The intelligent definition of risk indicators, the development of necessary measurement tools and the good follow-up on their movement are determining factors of the level of progress and maturity of a risk management system. An effective control of these indicators facilitates the reporting and decision making process. While business indicators are used to prevent uncertainties by observing, for example, the financial, economic, geopolitical situation, the market conditions and the work environment,
it is only the measurement of the risks taken by the enterprise that allows to assess its level of exposure.
In order to simplify risk measurement, the European Insurance and Occupational Pensions Authority (EIOPA), in its preparation of the new supervisory regime for insurance and reinsurance undertakings, has developed standard formulas for the calculation of the regulatory capital requirement. The calibration of the calculation methods and parameters to be used misses nonetheless to adequately represent the risk profile specific to each entity. In order to address this problem, many insurance firms have decided to work on the development of their own internal models.
However, the procedures needed to implement these models may get companies lost in the complexity of calculations while preventing them from properly understanding the obtained results. It should be noted here that a risk measurement model should equally be considered as a management tool.
The capital charges produced are not just simple figures; if well analysed, they can help in evaluating the risk profile of the organisation, understanding causes and effects and finding the right solutions to enhance the level of risk.
A proper assessment of results requires a perfect knowledge of the data, assumptions and structure of the model. Hence, the analysis of the variation of capital charges goes back to determining how a change in the business profile impacts the company’s solvency and its vulnerability to hazards. It is therefore paramount to thoroughly analyse the information entered in the model so that the results appropriately reflect the entity’s exposure. Obviously, the complexity of calculations is proportional to the level of sophistication of business operations.

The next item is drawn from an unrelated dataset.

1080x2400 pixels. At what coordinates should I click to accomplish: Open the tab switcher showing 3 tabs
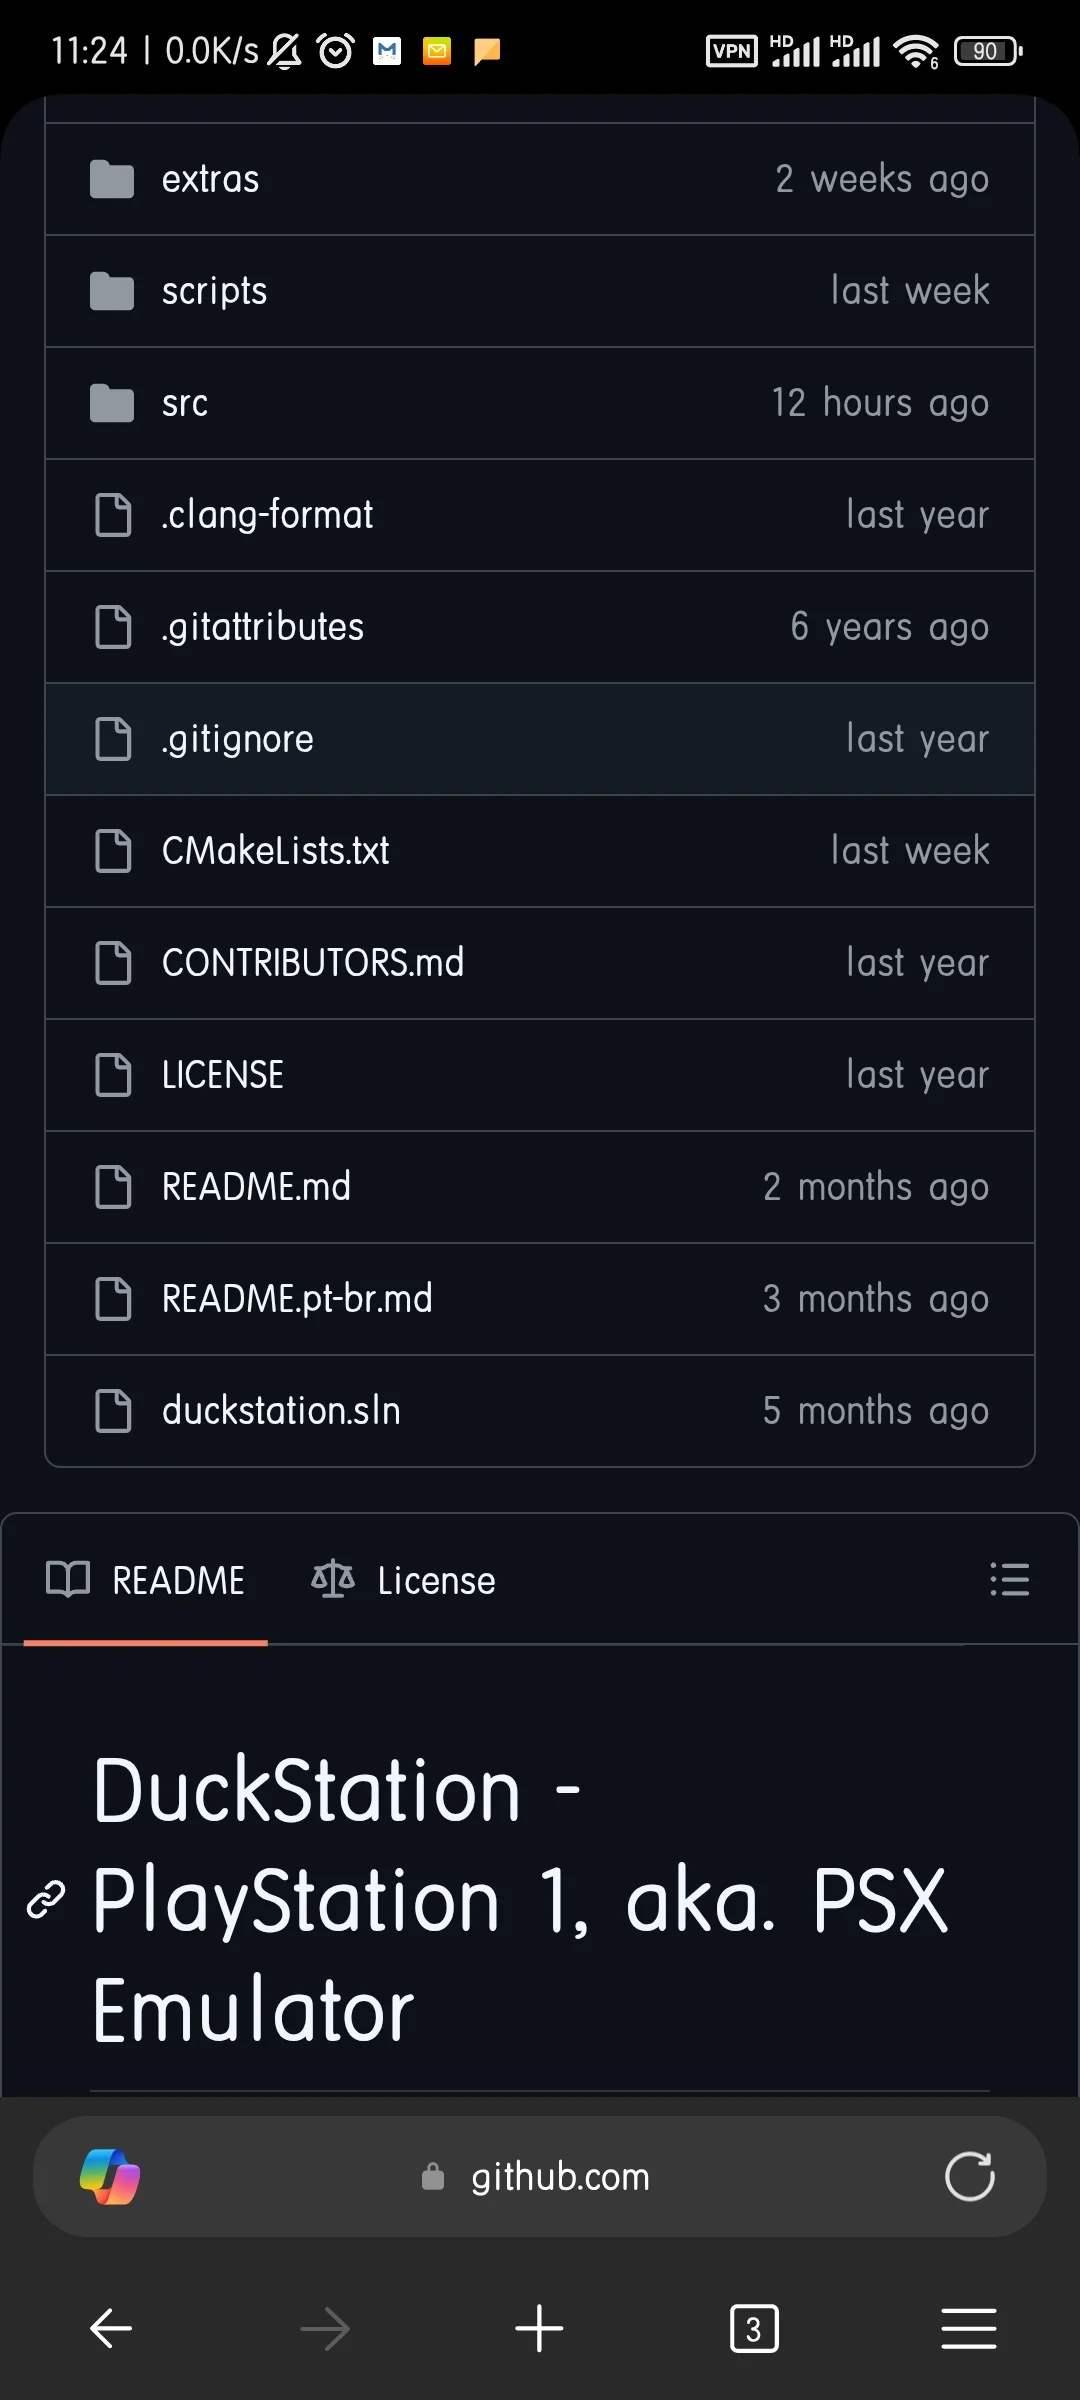[754, 2329]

However, simplified methods and stress tests may better serve to understand and measure risks than other complicated approaches.
Knowing the procedures required for the establishment of a sound risk management process is not alas the only condition to its success.

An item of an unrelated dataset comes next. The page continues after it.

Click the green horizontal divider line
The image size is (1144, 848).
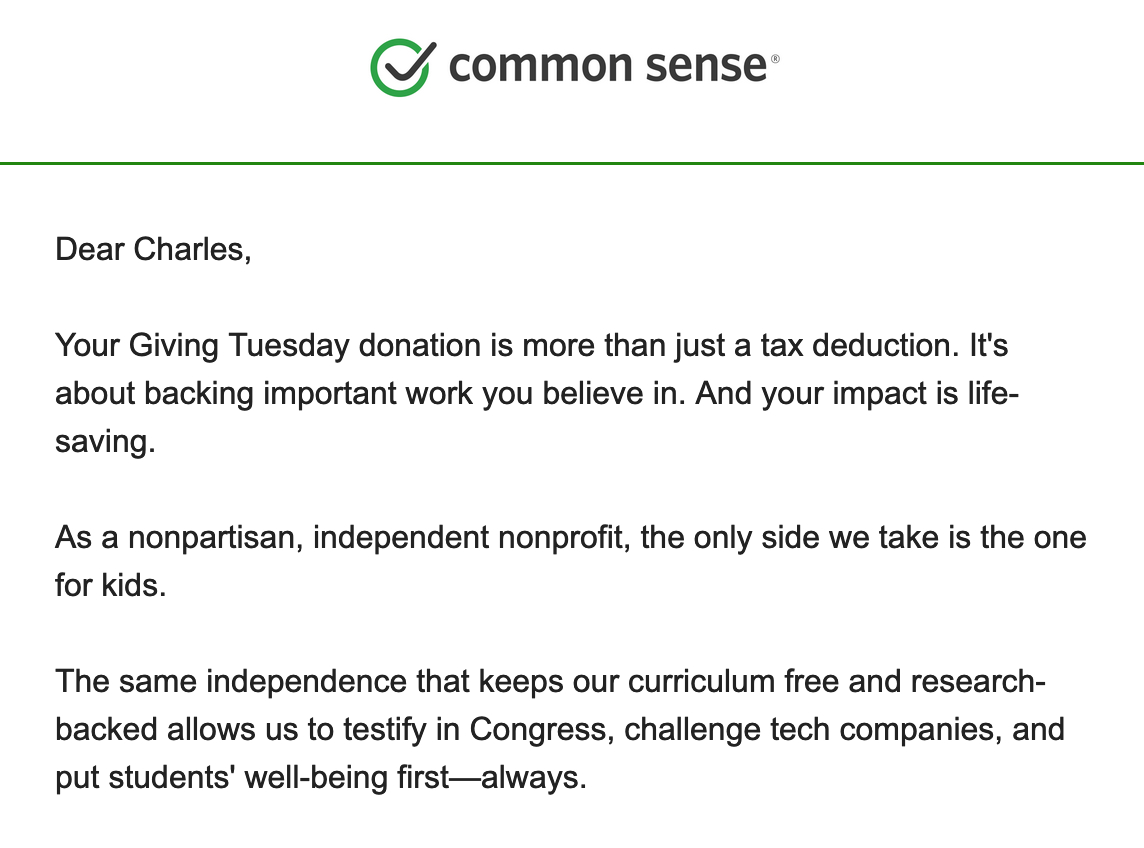[572, 162]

Despite the fact that insurance risk management calls for the scientific skills of actuaries and of specialised professionals, it is not to be considered as a science in itself, but rather a culture to be deployed throughout the enterprise.

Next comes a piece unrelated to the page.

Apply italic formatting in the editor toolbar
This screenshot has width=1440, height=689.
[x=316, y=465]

Having qualified positions in charge of risk management may not be sufficient for the implementation of a robust and efficient framework.
A risk culture is above all a cooperation and communication system between different parts of the institution. Employees need to work in tandem towards a common goal to understand risks and the importance of controlling them. Risk management is successful when it is no longer considered as a separate function from the rest of the entity and when it is integrated in the work of employees.
Risk culture in a company is a reflection of its management’s spirit. If it is duly seized at the top of the organization it can be better transmitted down to the rest of the team.
Finally, putting in place a risk management programme with the only objective to satisfy regulatory and rating requirements doesn’t necessarily lead to the desired level of risk control. It is essential to understand the advantages of the process and to be convinced of its key role in improving the company’s performance.
A risk management framework should first and foremost be adapted to the business model of the entity in order to meet the work needs and better manage its specific risks. It is only in this spirit that the application of norms can serve to develop the risk culture, increase the efficiency of the processes and strengthen the position of risk management in value creation.